The Trump administration’s Selective Service System (SSS), an agency that keeps tabs on draft-age Americans, has proposed doing away with self-registration for enlistment and instead automatically updating its lists with names drawn from other federal databases.
Federal law already requires men between the ages of 18 and 25 to register with the agency in case the president decides to issue a military draft order. SSS expects eligible candidates to self-register within 30 days of their 18th birthday, but otherwise allows men to file late submissions until age 26.
President Donald Trump mandated the new rules, which remain under review pending regulatory approval, in December of last year. Trump’s rules suggest that the president is interested in using emergency enlistment measures the U.S. has not otherwise activated since 1973, during the Vietnam War.
Trump, who attended the New York Military Academy, a prestigious military-style boarding school, did not serve in that conflict, or in any other capacity in the U.S. armed forces. In fact, the president avoided the draft on no fewer than five separate occasions—four times using a student deferment, and a fifth time for medical reasons.

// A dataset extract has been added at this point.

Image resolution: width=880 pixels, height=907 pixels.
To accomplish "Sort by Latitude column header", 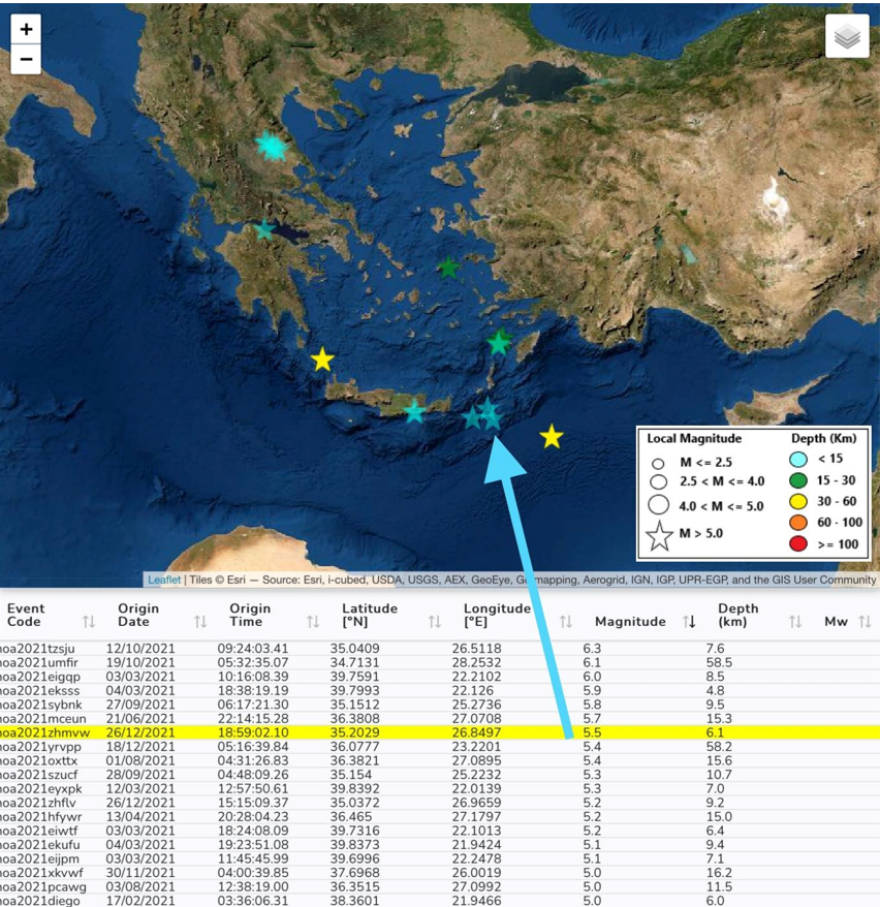I will [x=370, y=615].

The president’s medical basis for getting out of military service was a bone spur diagnosis, an often harmless condition common among older individuals. He was 22 at the time, and in the many decades since has established something of a track record of disparaging veterans, reportedly referring to them as “losers” and “suckers” in private.
Trump sought to position himself as the “President of Peace” last year, before abandoning the role when it failed to secure him the Nobel Peace Prize. He has defied his 2024 campaign pledges to reduce U.S. military entanglements abroad by invading Venezuela, as well as launching an all-out war with Iran that has since plunged the Middle East and global markets into chaos.
In the past week, he has threatened to wipe the “whole civilization” of Iran off the planet, and more broadly threatened further military action against U.S. allies including Mexico, Colombia, Panama, and Greenland, the last being an autonomous territory of fellow NATO member Denmark.
That aggression has come as the president toys with the idea of granting himself the Congressional Medal of Honor, the United States’ greatest military honor. His justifications for doing so remain unclear, given it would make him the first of more than 3,500 recipients since the award was established in 1861 to receive it without ever having served in the military.
The Daily Beast has contacted the White House for comment on this story.